Motorsports column for May 6, 2000

Share this: Email | Facebook | X

I can tell the racing season is heating up by the frequent flyer miles I'm starting to accumulate. I'm starting my fifth season as announcer/publicist for the American City Racing League (ACRL), which has aligned itself with the new Grand American road racing series for the 2000 season.


Grand American has backing from the France Family and NASCAR, and the Daytona Rolex 24 hour race was the inaugural event for the new series. So I'll find myself not only all over the West this season, but also at several Eastern races, including this weekend's Miami-Homestead event.


Unfortunately it means I'll miss the Outlaw Kart season opener at Fuji Park tonight, but you can go for me and tell me who won.


A little added attraction for the Miami race is the fact that a couple of NASCAR Busch Grand Natiolnal series regulars will be getting some road course experience for the upcoming Watkins Glen Busch race.


Lyndon Amick and Hank Parker Jr. flew to Miami after Friday's Busch race at Richmond International Raceway to take part in the Motorola Cup race at the Miami combination road/oval course. They will co-drive a Team Amick Motorsports Dodge Viper, reprising their performance in the Daytona 24 hour race.


Amick's older brother David is a full-time participant in the Motorola Cup series, and currently leads the points in the Super Grand Sports class. Could this be the beginning of a crossover of NASCAR's stock car pilots to the road racing series?


- NASCAR dropped the first shoe on the Penske-Kranefuss Winston Cup team and Jeremy Mayfield on Tuesday, announcing penalties assessed against the team for using an illegal fuel additive in the April 16 Talladega race.


The decision was delayed until after the Fontana race (which Mayfield won) because NASCAR sent fuel samples to an independent outside lab for verification, wanting to be scrupulously fair. Team owner Michael Kranefuss was fined $50,000, crew chief Peter Sospenzo was suspended until June 6, and Mayfield was stripped of 151 driver points, the 126 he scored at Talladega plus another 25 ... call it punitive damages.


Said NASCAR Competition Director Mike Helton, "You remember when your father took off his belt. The first two whacks were for what you'd done. The third one was so you wouldn't do it again."

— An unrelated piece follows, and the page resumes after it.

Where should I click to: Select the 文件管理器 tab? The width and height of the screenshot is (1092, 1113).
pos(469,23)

Then on Thursday, NASCAR picked Sospenzo's pocket for another $25,000 for the roof on Mayfield's car being too low. The crew insisted it was because of the dance Jeremy did on the roof after the race, but NASCAR wasn't buying it. Dale Earnhardt's crew chief, Kevin Hamlin, was also fined $2000 for unspecified parts violatons at Fontana.

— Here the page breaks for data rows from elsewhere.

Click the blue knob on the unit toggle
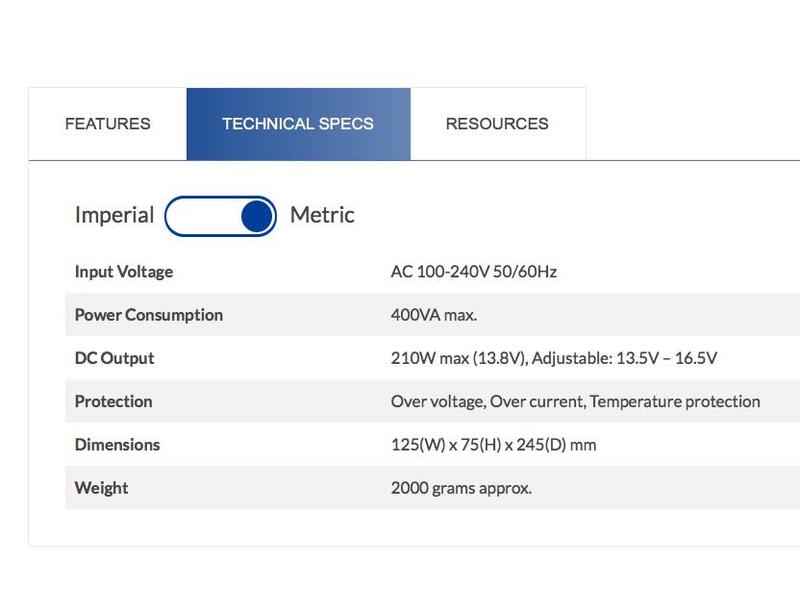Image resolution: width=800 pixels, height=600 pixels. 255,214
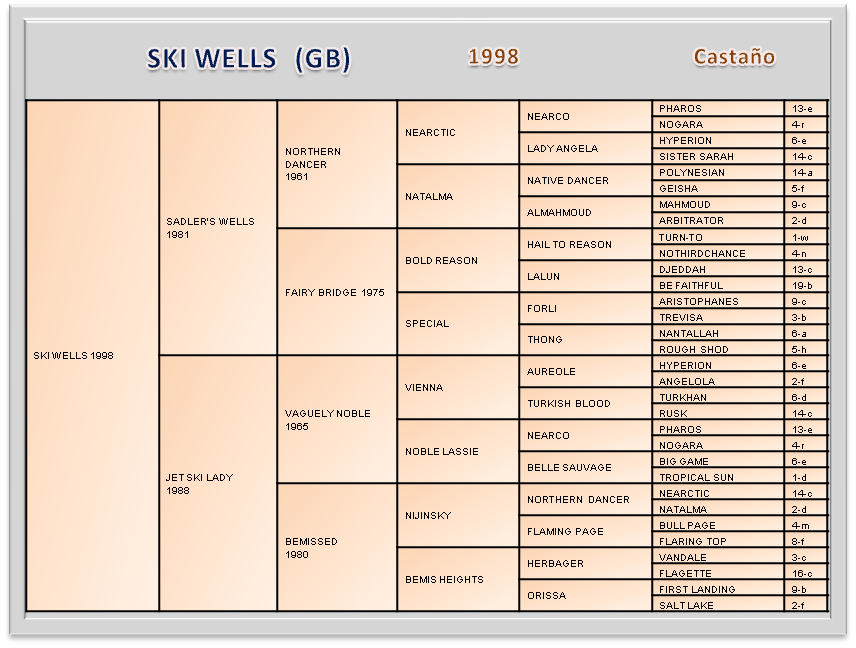The width and height of the screenshot is (856, 648).
Task: Select the VAGUELY NOBLE 1965 entry
Action: (x=327, y=419)
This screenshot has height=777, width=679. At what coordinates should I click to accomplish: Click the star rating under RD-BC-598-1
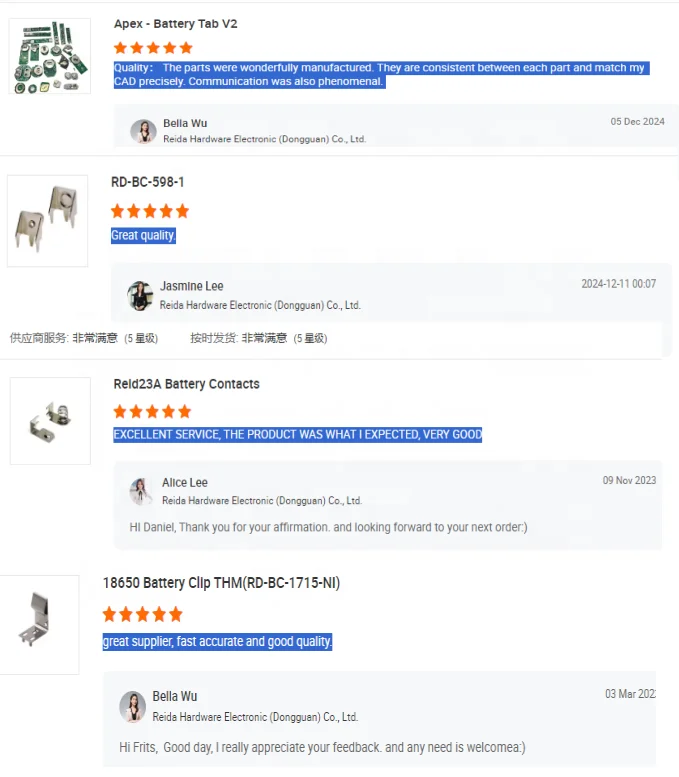[x=150, y=211]
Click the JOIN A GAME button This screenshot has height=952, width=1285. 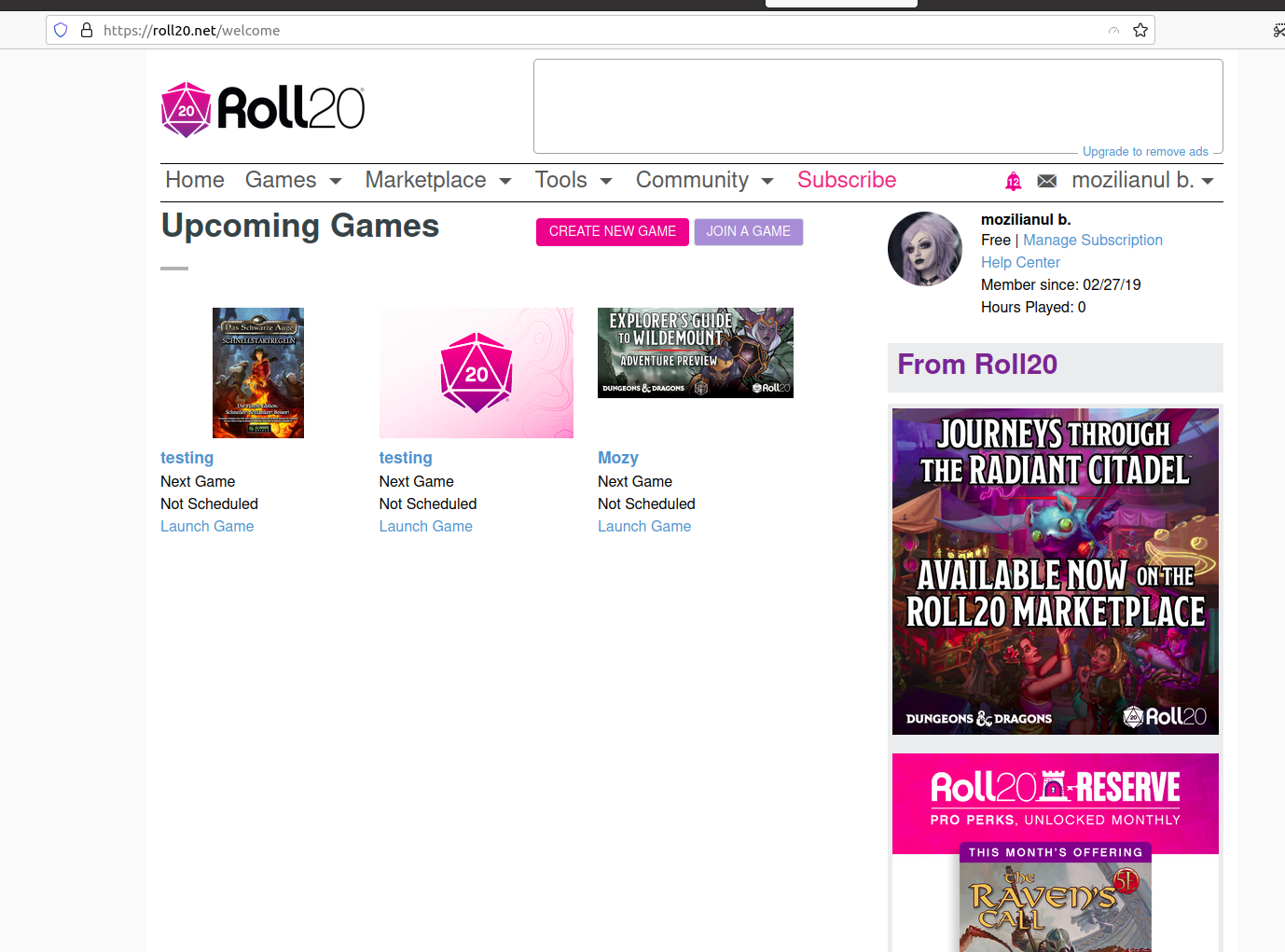click(748, 231)
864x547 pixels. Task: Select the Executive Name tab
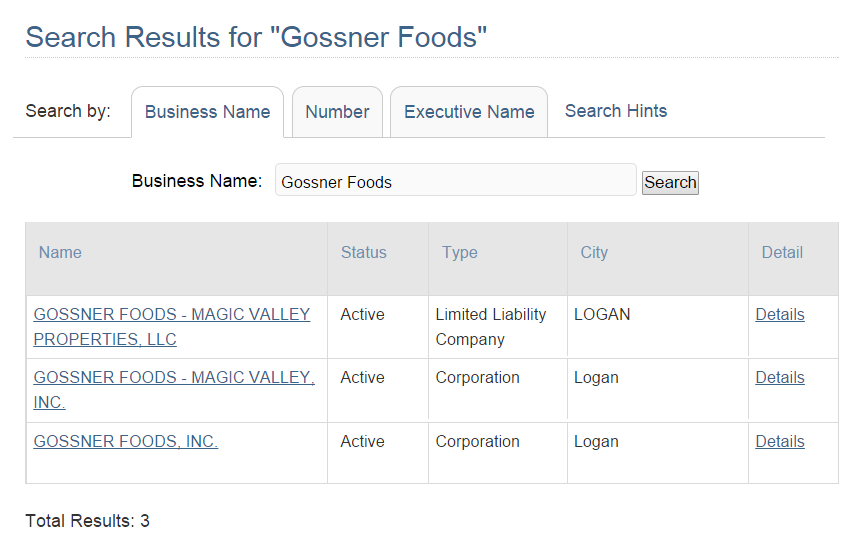click(x=469, y=112)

The ironic thing in the Talladega brouhaha is that the additive put into a fuel can by a crewman acting on his own (did the Warren commission write this report?) probably robbed the finely tuned restrictor-plate engine of power, causing Mayfield to drop through the field to 14th at the checker. Had NASCAR found that the engine had been purposely tuned to run better on more highly oxygenated fuel (the conspiracy theory), then Kranefuss, Mayfield, and a lot of other people would probably be continuing their racing careers in ARCA or ASA due to a lifetime ban from NASCAR.


Cheating, or "liberal rules interpretation," has always been lurking beneath the pristine surface that NASCAR likes to project.

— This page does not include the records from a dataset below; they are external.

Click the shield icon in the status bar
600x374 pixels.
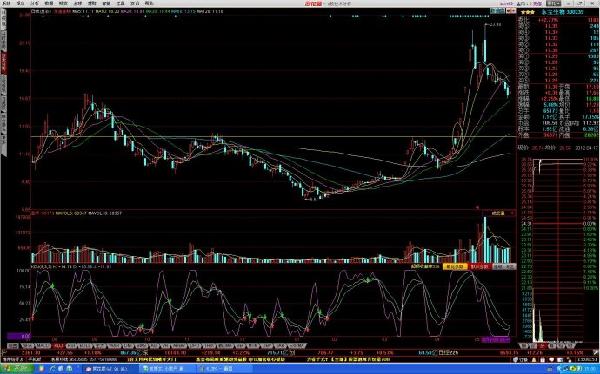515,360
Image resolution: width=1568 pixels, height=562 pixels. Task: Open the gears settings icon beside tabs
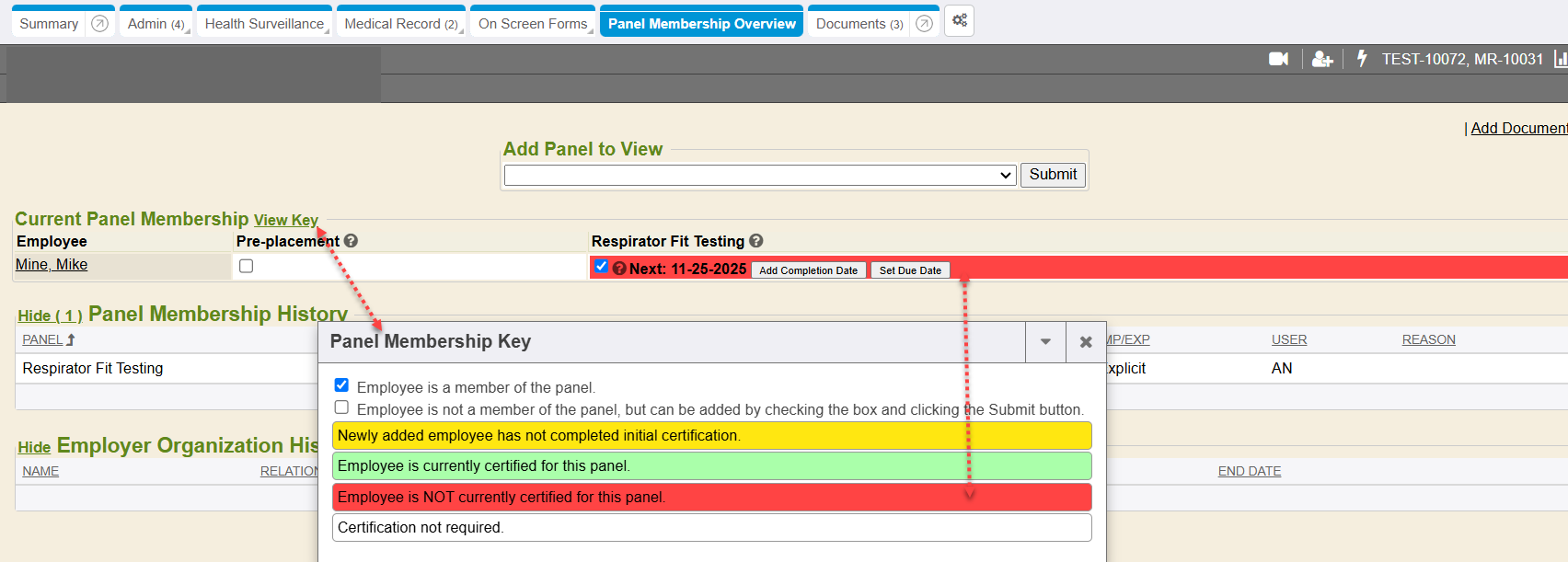point(959,21)
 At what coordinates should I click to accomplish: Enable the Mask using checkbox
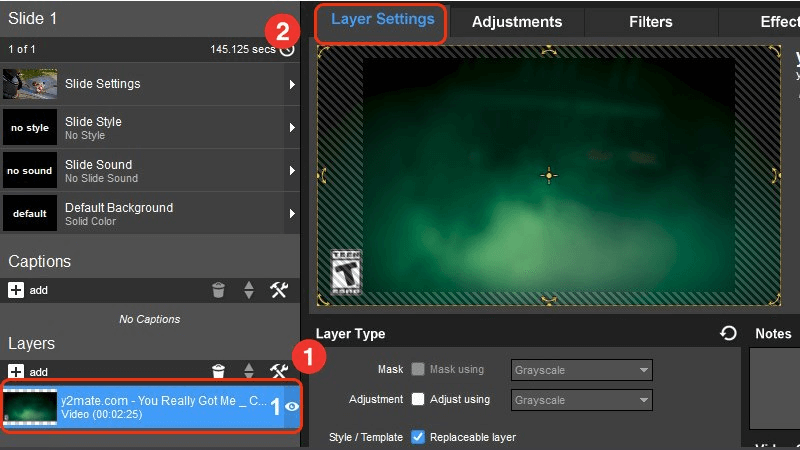coord(419,369)
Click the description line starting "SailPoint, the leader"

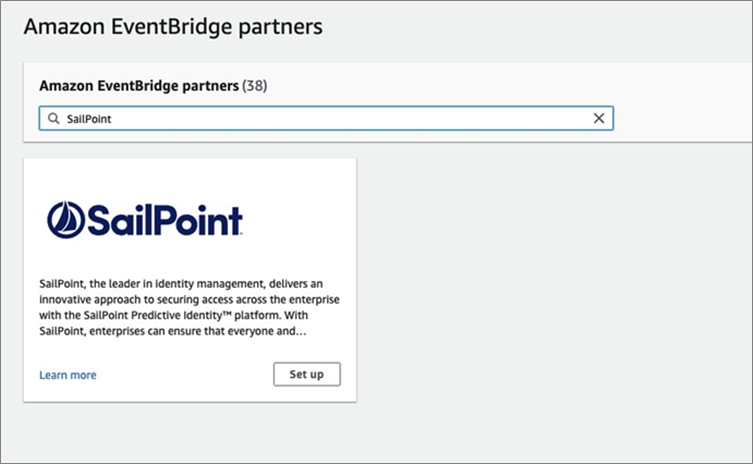click(x=181, y=283)
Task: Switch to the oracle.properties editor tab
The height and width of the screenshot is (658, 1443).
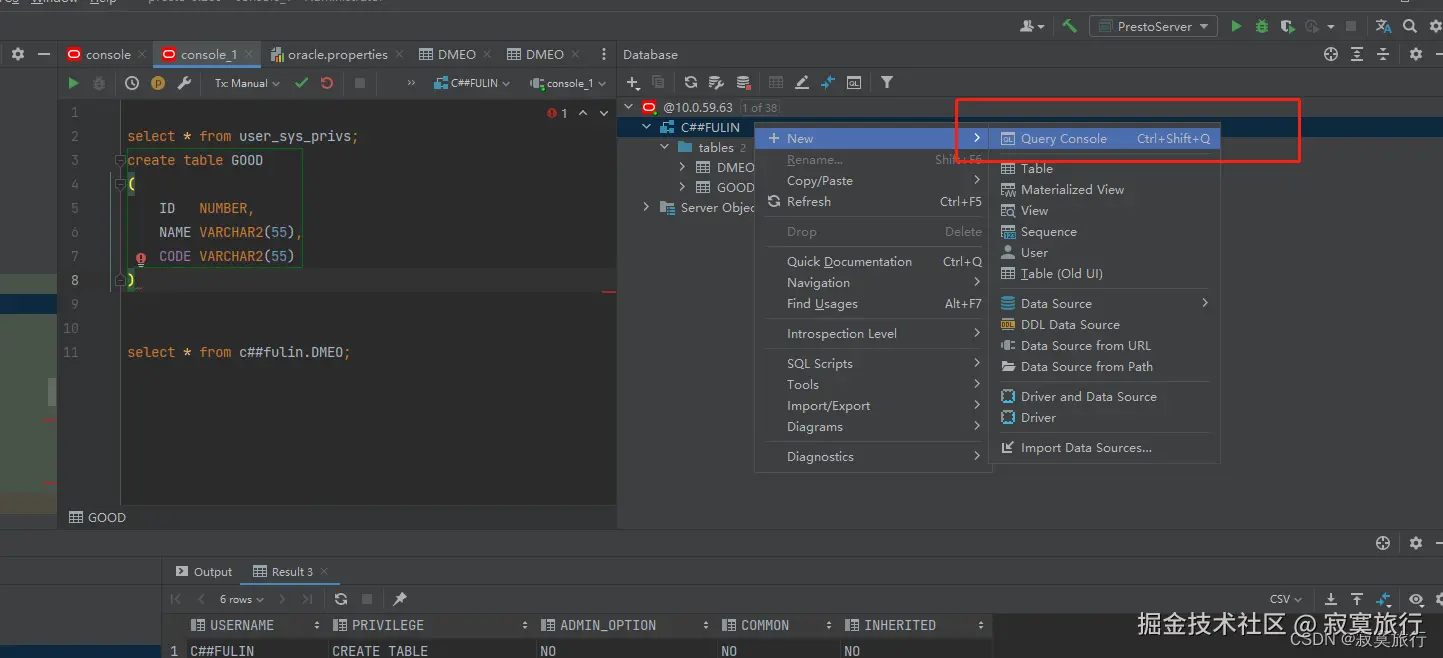Action: 337,55
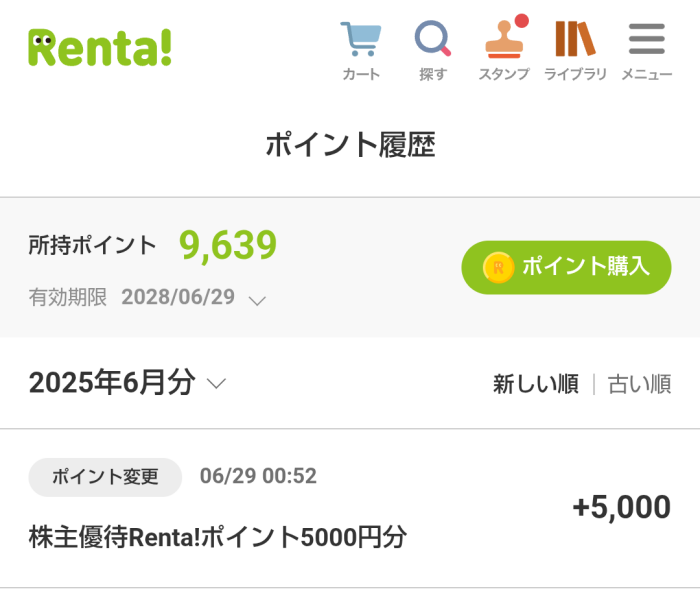
Task: Click the Renta! logo
Action: tap(100, 48)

Remember the flap last season, with Jack Roush accusing the Jeff Gordon team of using a chemical compound on their tires to make them stick better and last longer? Or Richard Petty's getting caught with an oversized engine a number of years ago? Or the nitrous oxide system discovered in A.J. Foyt's roll cage? Or Junior Johnson's large-diameter gas filler neck that held a couple of extra gallons?


Other common cheating methods in years past included concrete-filled tires to help a lightened car make the minimum weight, along with simulated gloves, helmets and rolls of duct tape made of lead and "carelessly" left in the car at weigh-in time.


NASCAR may be a lot more technically sophisticated at catching cheaters these days, but things were certainly more colorful 30 or 40 years ago.


Roger Diez is the Nevada Appeal motorsports columnist.